This morning on The Score 670 AM, Steve Rosenbloom and Mark Grote had Joe Maddon’s agent Alan Nero on the show. Nero’s offices are based in Chicago, and that has only helped to fuel the fire of the possibility of Maddon coming to Chicago. The podcast should be up on The Score later today, but here are the paraphrased bits from the interview.
- Nero says Maddon was very tied to the Rays organization and community, and when putting the opt-out clause in place, not much was thought of it at the time, it was simply protection from a organizational shake-up (Which of course seemed unlikely at the time). Now as the front-office has made changes, Maddon didn’t want to be bound to a contract that was under market.
- There have been calls coming in, but in reality, there is only one opening in baseball, and that is the Minnesota Twins. Nero didn’t specify who (as he legally cannot), or to what position the teams contacting him are interested in. There was interest in front-office positions though, as Nero mentioned.
- Nero believes Maddon would be interested in the city of Chicago, and that the Cubs are “on the radar”. This is nothing more than speculation based on the fact that Maddon likes the city itself, and said it would be a great city to win in.
- On the possibility of sitting out 2015, it is feasible. Nero referenced a former client, Lou Piniella, who sat a season out and worked as an analyst before, coincidentally, taking the Cubs job.
It’s very difficult to read much into Nero’s comments. He’s not really at liberty to discuss much, and is trying to be respectful of all parties involved. It was not an easy decision for Maddon to leave the Rays, as he was deeply ingrained in the community, and had been very successful in a small-market.
Everything in the Maddon to the Cubs fairytale is speculation right now.

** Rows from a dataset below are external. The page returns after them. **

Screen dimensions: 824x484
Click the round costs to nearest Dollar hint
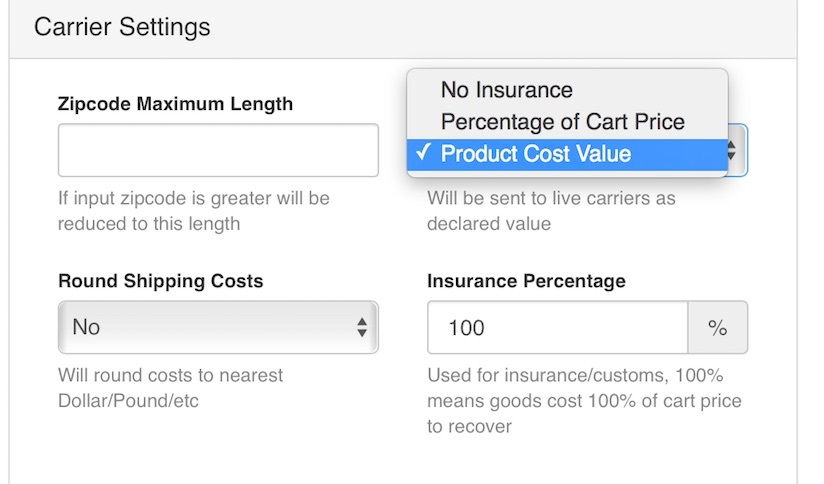[171, 388]
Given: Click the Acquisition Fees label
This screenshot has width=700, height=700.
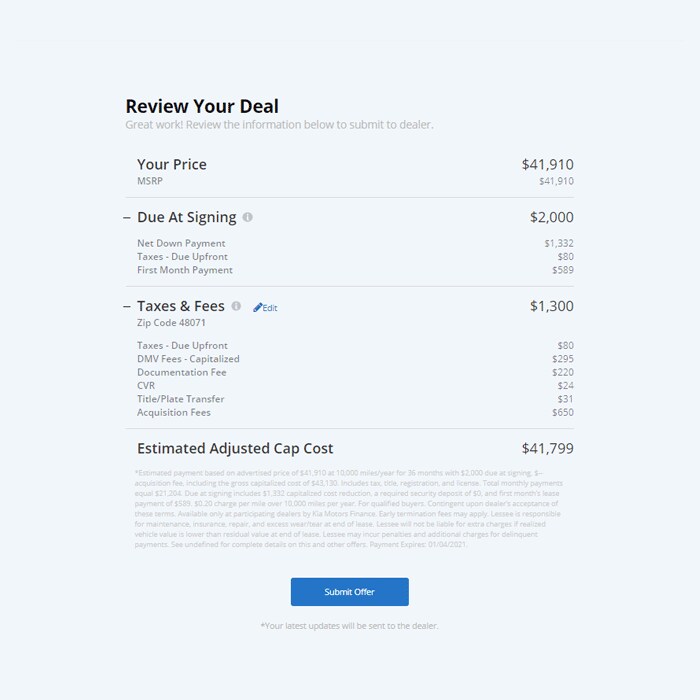Looking at the screenshot, I should [x=174, y=412].
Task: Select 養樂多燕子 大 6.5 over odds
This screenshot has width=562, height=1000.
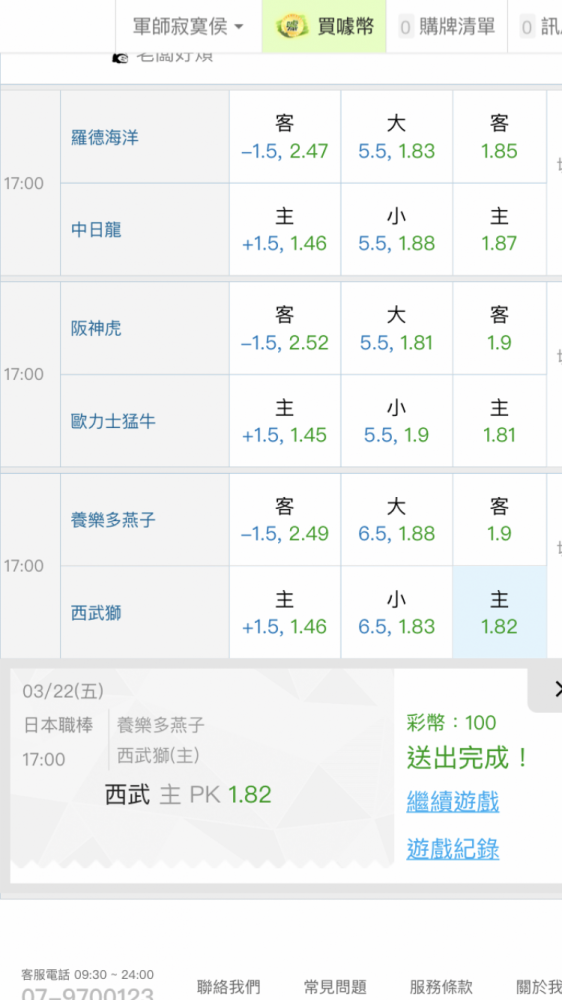Action: click(396, 519)
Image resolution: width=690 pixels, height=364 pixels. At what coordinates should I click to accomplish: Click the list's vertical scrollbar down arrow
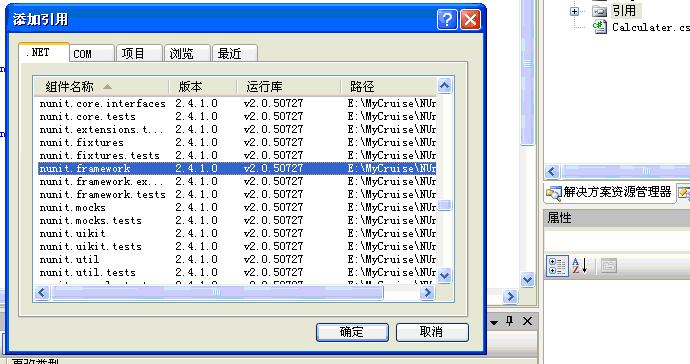[x=444, y=276]
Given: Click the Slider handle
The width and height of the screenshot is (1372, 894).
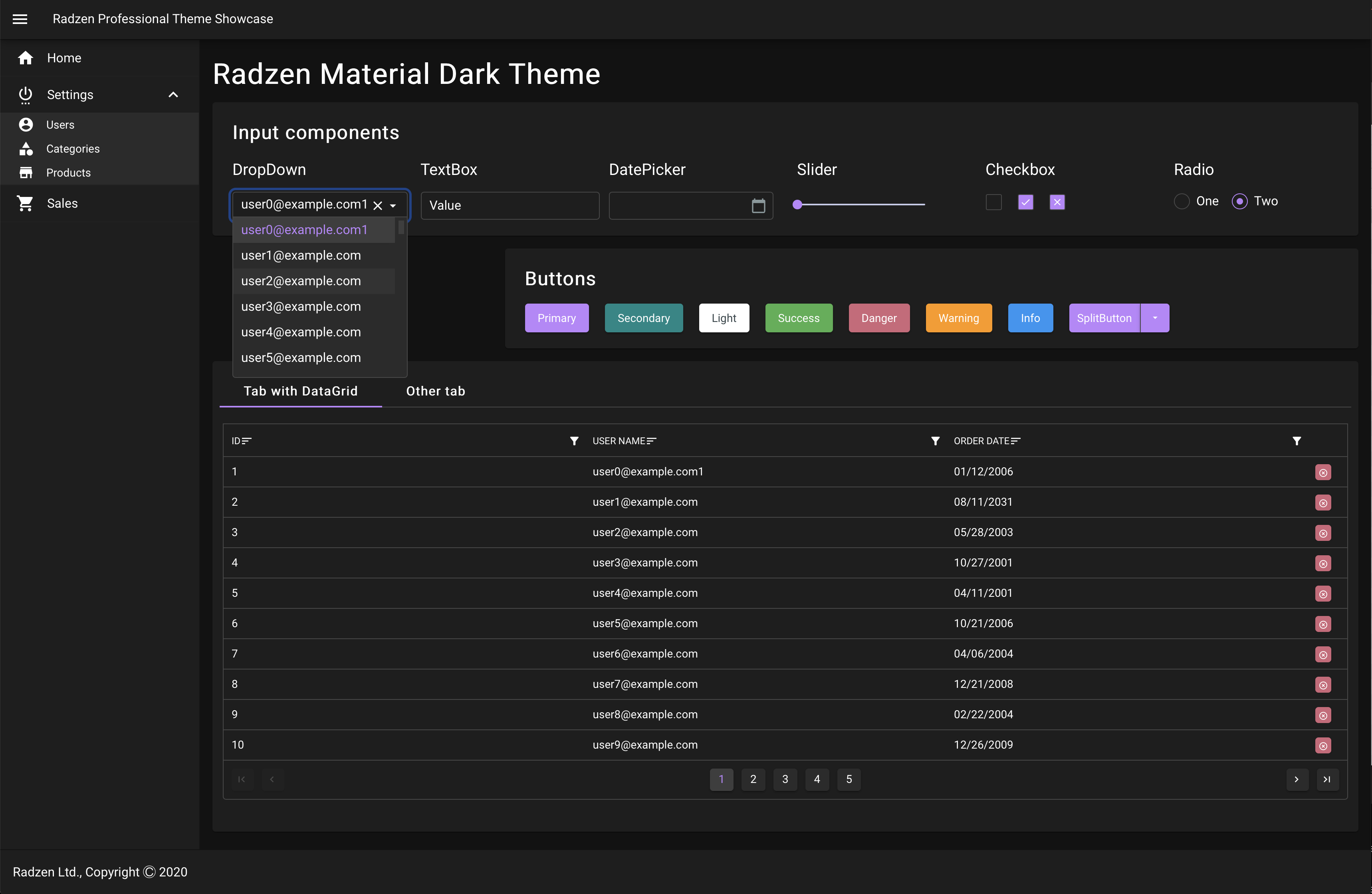Looking at the screenshot, I should pos(797,204).
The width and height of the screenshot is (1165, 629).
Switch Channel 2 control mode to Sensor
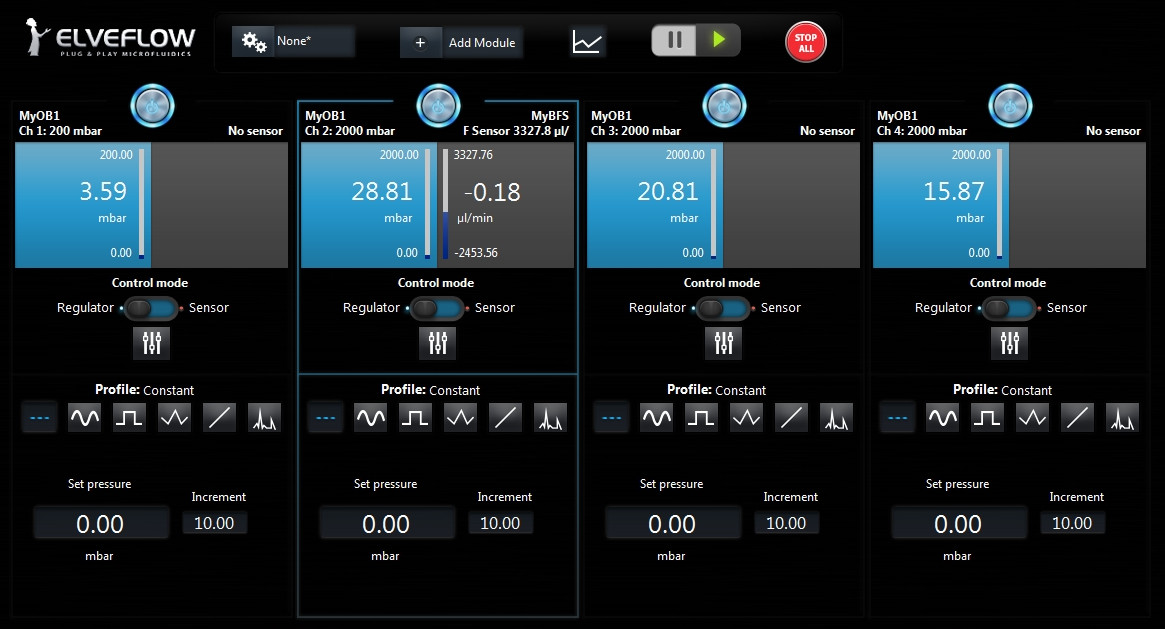click(x=438, y=308)
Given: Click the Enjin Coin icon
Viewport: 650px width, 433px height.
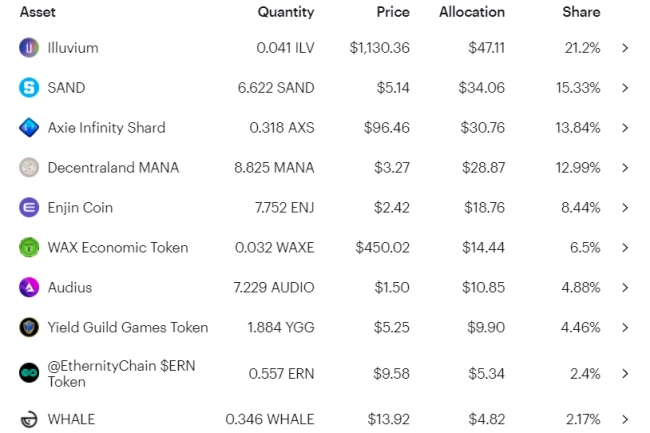Looking at the screenshot, I should [x=29, y=208].
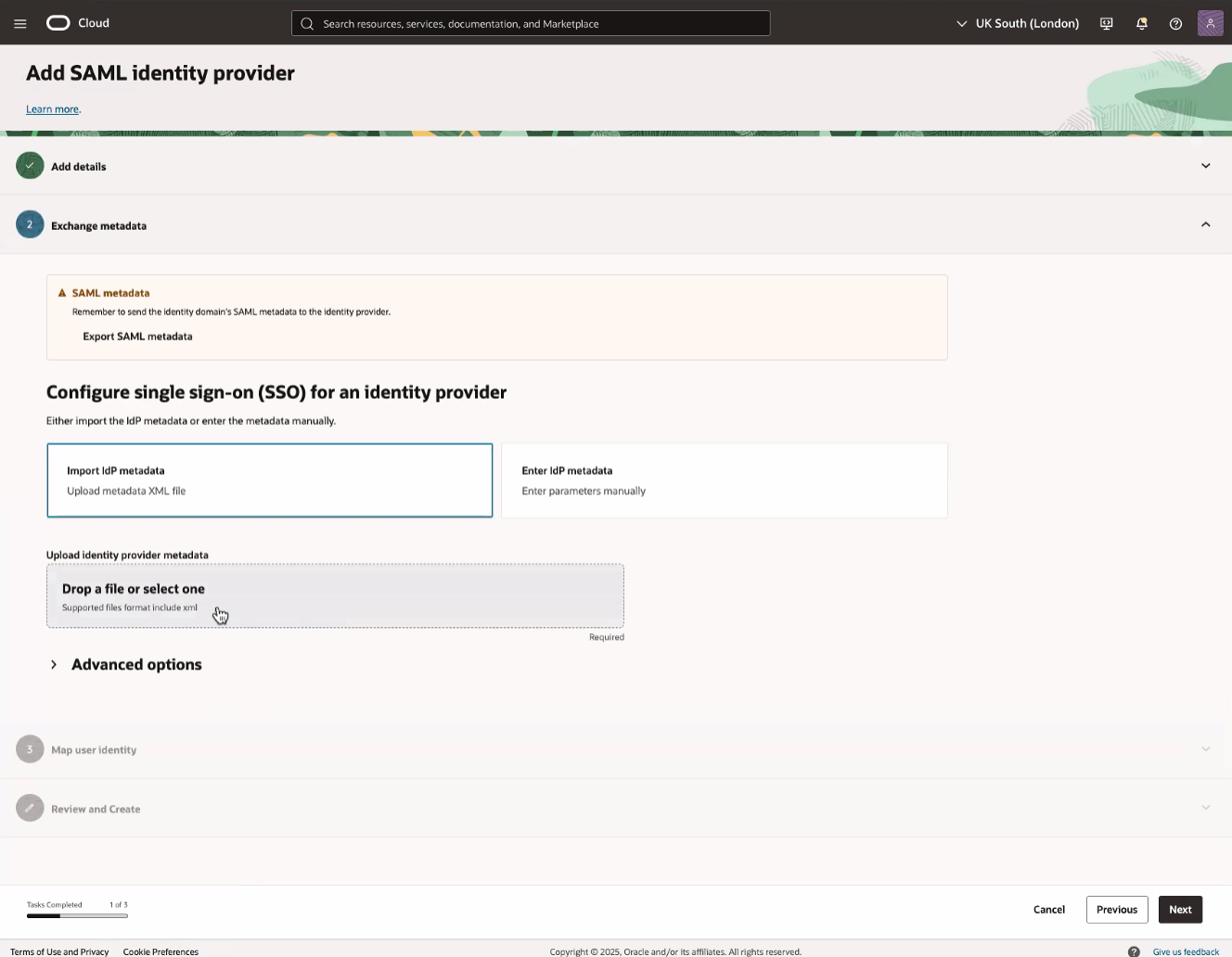Collapse the Add details section
This screenshot has height=957, width=1232.
coord(1205,165)
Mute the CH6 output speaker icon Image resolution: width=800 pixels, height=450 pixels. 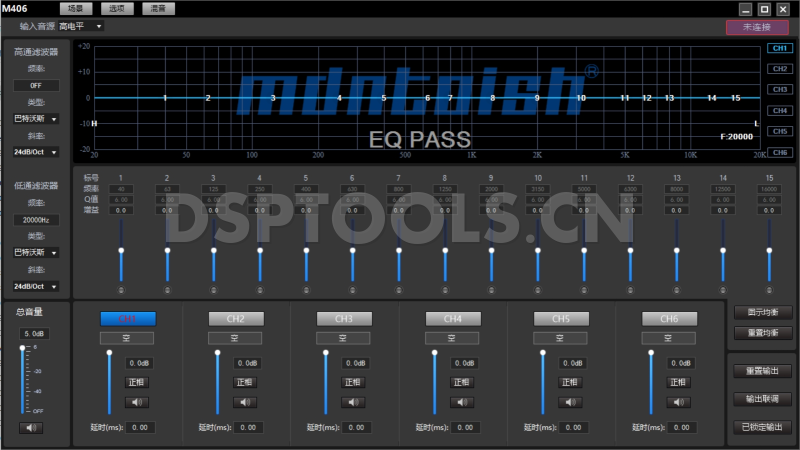click(677, 401)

But one thing to consider is several of the possible “suitors’ for his services have publicly said they are not interested, or will not pursue him. The Cubs however, have not made such a statement, or given any votes of confidence for Rick Renteria.
In my opinion, this is nothing against Renteria, as he fared very well in the second-half with a team of rookies, who lost two-fifths of it’s rotation at the trade deadline. But this may be a once in a lifetime chance. In 2003, when the Red Sox hired Terry Francona, Maddon was a close second. Last year, Maddon’s right-hand man Dave Martinez was in the running for the Cubs job. Theo Epstein has been close to hiring each of them before, and now the chance of a combo deal with a young club ready to break out?
I think this has to get done. Make it so Theo.